Adam Neumann, the cofounder and ex-CEO of WeWork, has officially abandoned his very public attempt to repurchase the office-sharing giant.
Neumann, who resigned as CEO in 2019 amid controversy over WeWork’s failed IPO and scrutiny of its internal business practices, criticized the company’s new direction as he seemingly called it quits this week.
The development arrives ahead of WeWork’s May 30 court hearing, where it anticipates an approval of its updated bankruptcy exit plan. The deal, if approved, has Yardi Systems contributing $337 million through its affiliate Cupar Grimmond LLC. — which covers the majority of the coworking giant’s $450 million bankruptcy exit plan.
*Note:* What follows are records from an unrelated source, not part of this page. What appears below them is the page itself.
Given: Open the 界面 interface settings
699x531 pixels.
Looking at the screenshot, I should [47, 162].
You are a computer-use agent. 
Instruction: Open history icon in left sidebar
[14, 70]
“For several months, we tried to work constructively with WeWork to create a strategy that would allow it to thrive,” Neumann stated in a message to The New York Times’ DealBook newsletter. “Instead, the company looks to be emerging from bankruptcy with a plan that appears unrealistic and unlikely to succeed.”
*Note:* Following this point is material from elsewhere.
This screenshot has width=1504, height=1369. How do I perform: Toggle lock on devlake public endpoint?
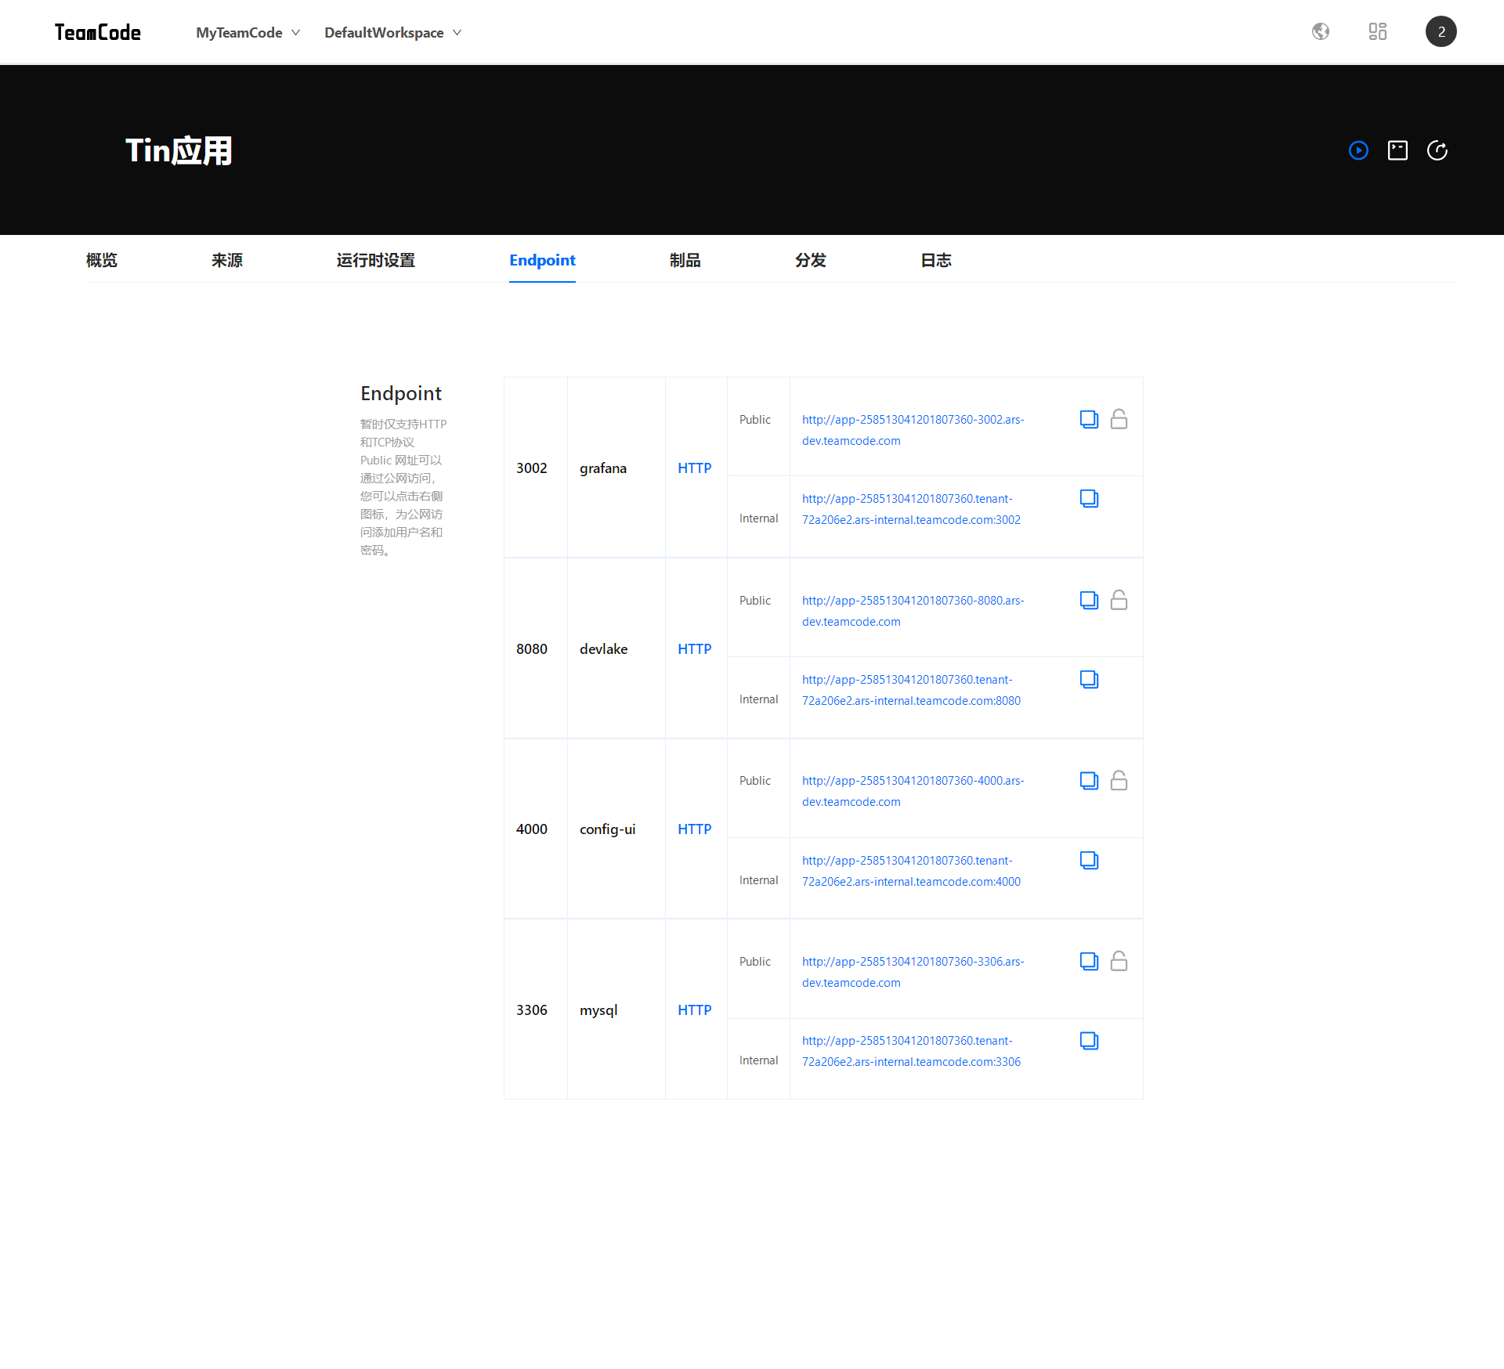tap(1119, 600)
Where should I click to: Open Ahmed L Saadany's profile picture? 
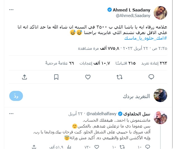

Neumann previously submitted a bid of over $500 million to regain control of the troubled flexible workspace provider through his new real estate venture Flow — backed by investment firm Anderson Horowitz.
WeWork recently posted in a blog post that it plans to assume 89 additional leases across North American markets including Chicago, San Francisco, Seattle, Vancouver, and Washington D.C. and that the expected assumptions “complete WeWork’s real estate portfolio review in most of its markets across the United States and Canada.”
Neumann’s departure in 2019 was precipitated by investor and board pressure after the company’s highly anticipated IPO collapsed due to concerns about its business model and corporate governance. WeWork had a peak valuation of $47 billion.
With Neumann backing out, all signs point to WeWork exiting chapter 11 bankruptcy at the end of the month, pending court approval. WeWork estimates that its updated portfolio will reduce total rent commitments by more than $11 billion, allowing the company to focus on improving operations in its most lucrative and sought-after locations in the coming months.